• **TESTO DI PARTENZA**:
#####
La stupida-immatura-spaccamaroni è incredula e immobile. Satana mi suggerisce di dire "Ooo! qual'è la parte del PUOI ANDARE che non hai capito?".
Ella tenta un fiacchissimo "maleducati, si vede che non avete bisogno di lavorare". Io chiudo la storia coll' indice ammonitore puntato sopra la testa vuota di lady-fettina e dico "Noi non siamo figli di 3 reais!"
L' applauso di circa mille persone è partito al momento giusto. E anche se era del pubblico di un tizio vestito da vacchero su un palco a 100 metri da noi, me lo sono gustato.

Nota 1.
Dovete sapere che i lavori umili o comunque manuali qui in Brasile non sono valorizzati. Vengono considerati di seconda o terza classe. Camerieri, muratori, babysitter, donne delle pulizie, operai, braccianti, cassieri, volantinatori, commessi, cuochi, pizzaioli, autisti, spazzini, eccetera. Tutte figure professionali inferiori. Gente che non ha studiato. Gente da mettere sotto i piedi. Sono i diretti discendenti degli schiavi negri e indios della storia brasiliana. Quindi la frase della ragazza stronza "si vede che non avete bisogno di lavorare" racchiude proprio questo pensiero "che chi ha bisogno di lavorare si sottomette a tutto e manda giù i rospazzi col sorriso", è la cultura schiavista che qui, nel nord-est in particolare, è ancora molto viva. Un professore dell' università di Rio de Janeiro ha pubblicato uno studio sull' invisibilità di certe figure sociali: dava lezione di mattina e per 6 mesi, tutti i pomeriggi, ha vestito i panni dell ' uomo delle pulizie nei corridoi della sua scuola. Risultato che nessuno tra colleghi e studenti l' ha riconsciuto.
Io la chiamo Sindrome di Superman, che quando si toglie gli occhiali nessuno lo riconosce più.
Per noi la prova è stata Luciana, sorella di Luisa. Ci ha aiutato l' ultimo giorno, nei panni della cassiera, prendeva l' ordine e dava il resto. La sua professoressa di medicina le ha detto "buonasera, una al prosciutto e due ai 4 formaggi", ha preso il resto e se n'è andata senza riconoscerla. Luciana ha detto che fa lezione con lei tutte le settimane da tre anni: Sindrome di Wonderwoman.

Nota 2.
#####
• **DATI ESTRATTI**:
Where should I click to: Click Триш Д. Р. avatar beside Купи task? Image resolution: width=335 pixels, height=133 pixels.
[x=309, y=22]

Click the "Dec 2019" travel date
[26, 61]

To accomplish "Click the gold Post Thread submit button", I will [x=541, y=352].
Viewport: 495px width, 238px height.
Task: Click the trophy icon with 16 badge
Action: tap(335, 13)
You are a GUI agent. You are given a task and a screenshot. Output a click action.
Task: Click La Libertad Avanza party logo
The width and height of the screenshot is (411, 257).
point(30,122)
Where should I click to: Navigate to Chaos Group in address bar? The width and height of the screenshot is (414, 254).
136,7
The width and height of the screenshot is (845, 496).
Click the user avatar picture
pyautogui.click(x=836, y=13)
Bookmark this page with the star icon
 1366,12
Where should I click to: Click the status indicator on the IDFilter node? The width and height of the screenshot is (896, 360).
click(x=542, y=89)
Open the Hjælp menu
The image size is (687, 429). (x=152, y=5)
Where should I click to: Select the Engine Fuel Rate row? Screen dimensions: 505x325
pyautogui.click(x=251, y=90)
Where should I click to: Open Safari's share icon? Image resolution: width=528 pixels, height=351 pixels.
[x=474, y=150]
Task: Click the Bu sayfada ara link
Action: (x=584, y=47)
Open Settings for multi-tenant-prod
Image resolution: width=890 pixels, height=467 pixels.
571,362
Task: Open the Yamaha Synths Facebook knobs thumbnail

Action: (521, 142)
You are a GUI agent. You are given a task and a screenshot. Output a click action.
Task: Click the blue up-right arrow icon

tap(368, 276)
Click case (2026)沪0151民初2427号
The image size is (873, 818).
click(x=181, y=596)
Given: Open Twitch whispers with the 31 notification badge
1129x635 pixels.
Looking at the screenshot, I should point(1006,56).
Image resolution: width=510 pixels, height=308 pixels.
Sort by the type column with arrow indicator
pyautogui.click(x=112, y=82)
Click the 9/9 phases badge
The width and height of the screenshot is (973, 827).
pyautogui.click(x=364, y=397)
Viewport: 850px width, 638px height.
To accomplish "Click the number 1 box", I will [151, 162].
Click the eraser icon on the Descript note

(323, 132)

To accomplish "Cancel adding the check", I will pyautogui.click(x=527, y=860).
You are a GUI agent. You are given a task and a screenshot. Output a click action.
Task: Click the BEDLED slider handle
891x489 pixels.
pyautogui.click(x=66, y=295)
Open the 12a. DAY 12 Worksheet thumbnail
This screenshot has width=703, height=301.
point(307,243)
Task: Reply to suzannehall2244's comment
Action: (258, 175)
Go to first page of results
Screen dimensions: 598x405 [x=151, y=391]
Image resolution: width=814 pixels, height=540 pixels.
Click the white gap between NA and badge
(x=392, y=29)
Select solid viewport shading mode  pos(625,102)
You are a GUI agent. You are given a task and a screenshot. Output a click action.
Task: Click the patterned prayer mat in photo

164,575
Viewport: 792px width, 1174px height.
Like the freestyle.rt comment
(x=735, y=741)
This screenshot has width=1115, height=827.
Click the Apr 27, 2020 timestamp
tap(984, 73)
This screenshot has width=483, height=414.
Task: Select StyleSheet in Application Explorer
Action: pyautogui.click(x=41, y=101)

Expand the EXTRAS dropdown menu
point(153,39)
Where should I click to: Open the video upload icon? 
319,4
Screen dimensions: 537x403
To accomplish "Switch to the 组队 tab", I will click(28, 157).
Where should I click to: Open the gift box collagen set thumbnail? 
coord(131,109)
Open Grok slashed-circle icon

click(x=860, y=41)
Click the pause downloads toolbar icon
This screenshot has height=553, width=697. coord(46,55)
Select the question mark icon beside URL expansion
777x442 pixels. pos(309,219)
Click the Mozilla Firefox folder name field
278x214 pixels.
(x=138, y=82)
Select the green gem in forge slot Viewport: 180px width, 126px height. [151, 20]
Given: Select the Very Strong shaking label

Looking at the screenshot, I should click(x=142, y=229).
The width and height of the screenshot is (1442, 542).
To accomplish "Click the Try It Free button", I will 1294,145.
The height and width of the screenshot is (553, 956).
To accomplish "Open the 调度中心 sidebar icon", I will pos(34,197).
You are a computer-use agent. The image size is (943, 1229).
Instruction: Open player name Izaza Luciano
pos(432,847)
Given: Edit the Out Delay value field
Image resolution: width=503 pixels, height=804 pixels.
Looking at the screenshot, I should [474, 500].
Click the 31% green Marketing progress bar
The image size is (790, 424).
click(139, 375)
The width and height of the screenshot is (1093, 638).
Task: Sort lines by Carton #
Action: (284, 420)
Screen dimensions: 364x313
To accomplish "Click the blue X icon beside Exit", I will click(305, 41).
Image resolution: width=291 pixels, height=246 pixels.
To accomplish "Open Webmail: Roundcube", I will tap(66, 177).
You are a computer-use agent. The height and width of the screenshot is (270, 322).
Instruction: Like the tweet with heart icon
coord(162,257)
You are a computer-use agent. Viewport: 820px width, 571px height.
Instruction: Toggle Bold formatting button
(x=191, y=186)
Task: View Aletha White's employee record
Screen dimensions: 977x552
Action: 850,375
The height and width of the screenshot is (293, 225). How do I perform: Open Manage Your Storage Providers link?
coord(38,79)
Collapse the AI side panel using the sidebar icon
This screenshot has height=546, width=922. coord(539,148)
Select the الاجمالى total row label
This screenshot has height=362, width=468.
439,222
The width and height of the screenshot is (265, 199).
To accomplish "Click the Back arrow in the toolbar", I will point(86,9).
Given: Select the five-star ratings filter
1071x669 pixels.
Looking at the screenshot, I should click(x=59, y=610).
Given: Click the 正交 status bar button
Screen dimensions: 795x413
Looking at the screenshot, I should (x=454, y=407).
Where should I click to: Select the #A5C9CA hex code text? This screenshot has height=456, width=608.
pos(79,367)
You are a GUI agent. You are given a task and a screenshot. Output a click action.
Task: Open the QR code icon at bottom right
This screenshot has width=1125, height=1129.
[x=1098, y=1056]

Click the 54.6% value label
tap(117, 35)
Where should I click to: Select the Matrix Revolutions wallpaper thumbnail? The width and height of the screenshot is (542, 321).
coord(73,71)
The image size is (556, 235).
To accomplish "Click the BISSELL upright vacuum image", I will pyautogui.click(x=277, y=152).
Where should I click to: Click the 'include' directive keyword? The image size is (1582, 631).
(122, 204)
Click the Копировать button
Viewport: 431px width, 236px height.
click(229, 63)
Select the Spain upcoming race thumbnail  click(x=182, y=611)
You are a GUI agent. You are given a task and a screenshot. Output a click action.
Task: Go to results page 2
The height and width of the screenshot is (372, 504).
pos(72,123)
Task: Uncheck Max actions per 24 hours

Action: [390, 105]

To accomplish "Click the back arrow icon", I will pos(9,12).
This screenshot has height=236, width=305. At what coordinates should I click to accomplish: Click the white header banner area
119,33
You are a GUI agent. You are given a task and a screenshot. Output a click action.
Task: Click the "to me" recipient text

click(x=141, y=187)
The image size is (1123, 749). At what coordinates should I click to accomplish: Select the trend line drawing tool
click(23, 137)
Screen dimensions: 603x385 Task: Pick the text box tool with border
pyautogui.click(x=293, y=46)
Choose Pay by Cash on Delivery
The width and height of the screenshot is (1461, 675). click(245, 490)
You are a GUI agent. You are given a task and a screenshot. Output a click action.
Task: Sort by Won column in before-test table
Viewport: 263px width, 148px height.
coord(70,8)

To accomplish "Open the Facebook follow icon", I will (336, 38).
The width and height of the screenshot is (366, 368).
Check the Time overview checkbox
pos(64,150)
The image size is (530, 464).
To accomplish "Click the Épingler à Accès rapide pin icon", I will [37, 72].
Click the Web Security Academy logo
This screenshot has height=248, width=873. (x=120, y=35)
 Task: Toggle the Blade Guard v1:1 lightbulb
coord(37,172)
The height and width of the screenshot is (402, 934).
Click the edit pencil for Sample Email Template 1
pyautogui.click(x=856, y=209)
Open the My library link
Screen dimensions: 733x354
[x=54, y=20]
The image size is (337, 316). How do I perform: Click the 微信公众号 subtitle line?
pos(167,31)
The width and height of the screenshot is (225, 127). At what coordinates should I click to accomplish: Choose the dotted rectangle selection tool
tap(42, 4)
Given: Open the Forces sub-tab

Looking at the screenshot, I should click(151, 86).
#####
• **COMPITO DA SVOLGERE**:
Trascrivi dal testo di partenza il passo compreso tra "La stupida-immatura-spaccamaroni è" e "lo sono gustato.", estremi inclusi.

• **RISULTATO**:
La stupida-immatura-spaccamaroni è incredula e immobile. Satana mi suggerisce di dire "Ooo! qual'è la parte del PUOI ANDARE che non hai capito?".
Ella tenta un fiacchissimo "maleducati, si vede che non avete bisogno di lavorare". Io chiudo la storia coll' indice ammonitore puntato sopra la testa vuota di lady-fettina e dico "Noi non siamo figli di 3 reais!"
L' applauso di circa mille persone è partito al momento giusto. E anche se era del pubblico di un tizio vestito da vacchero su un palco a 100 metri da noi, me lo sono gustato.